• **WHAT YOU ARE ASKED TO DO**: Every record is to be duplicated exactly as it reads, without its images.
[SUPPLIED INFORMATION Boundary: Start]
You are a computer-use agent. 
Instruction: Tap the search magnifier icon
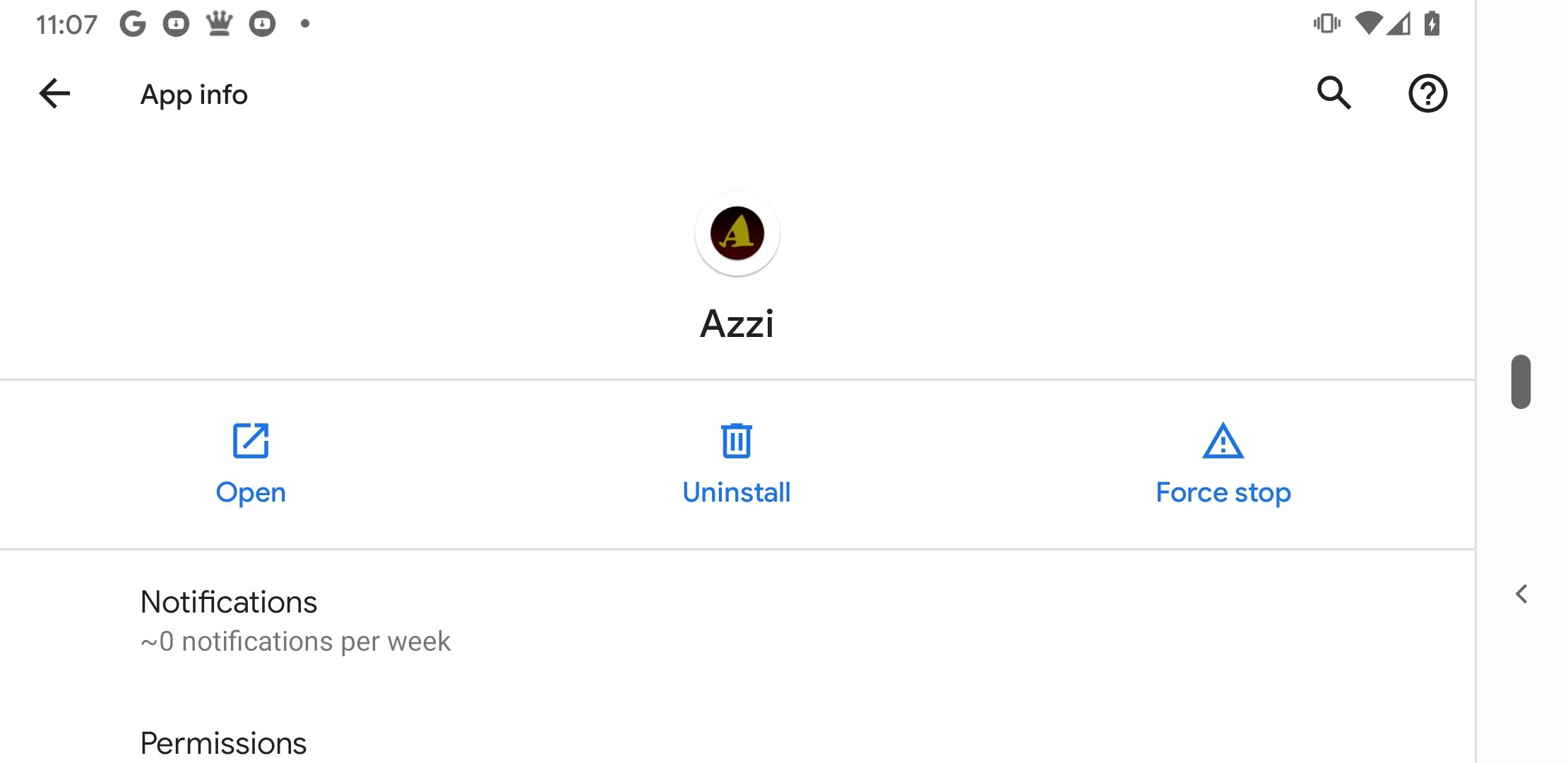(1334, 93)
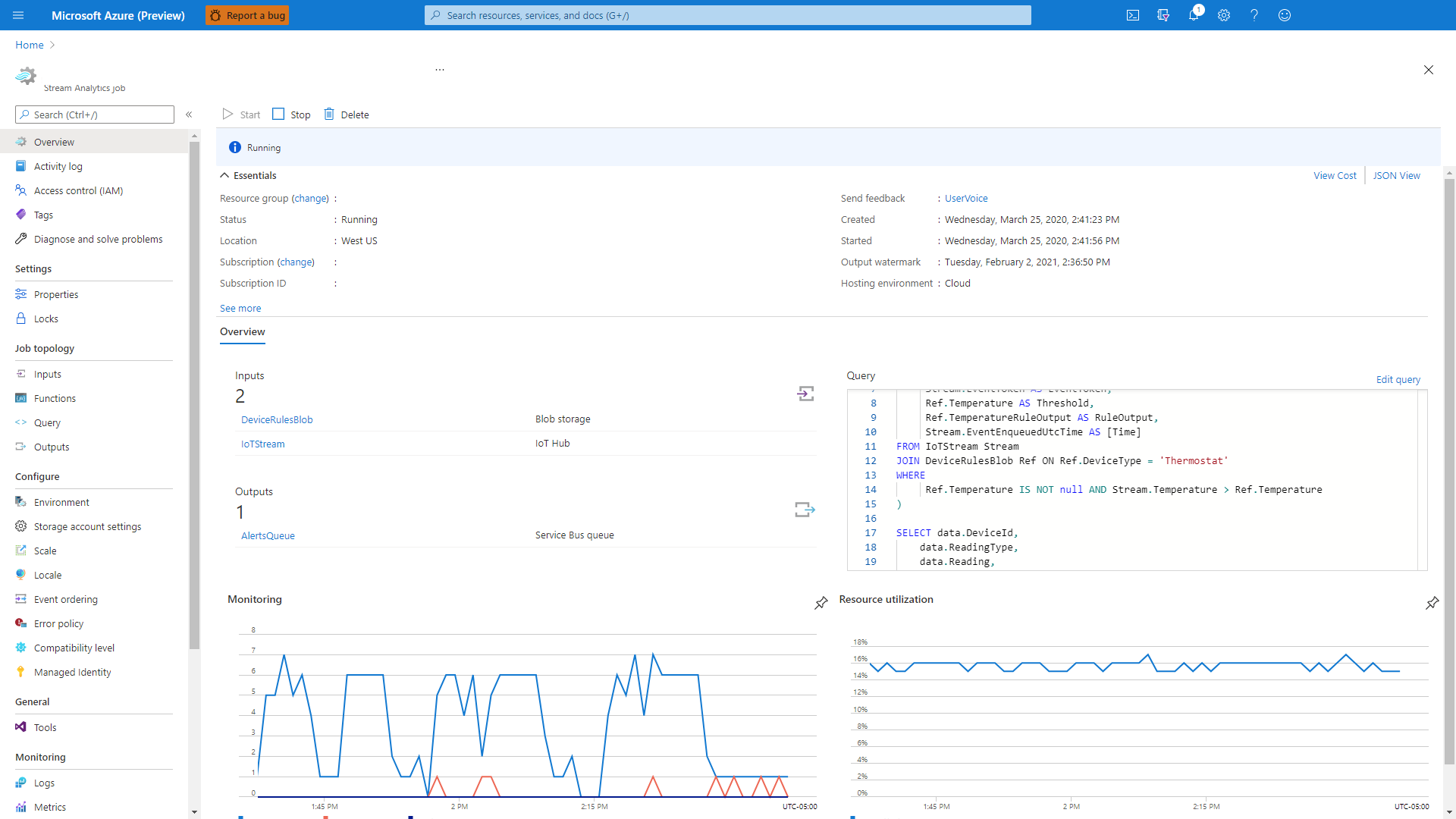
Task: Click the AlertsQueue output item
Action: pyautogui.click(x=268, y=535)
[SUPPLIED INFORMATION Boundary: End]
• **SOLUTION TO THE EXERCISE**:
You are a computer-use agent. 
Instruction: Tap the search magnifier icon
(1334, 93)
Task: Click the AlertsQueue output item
Action: pyautogui.click(x=268, y=535)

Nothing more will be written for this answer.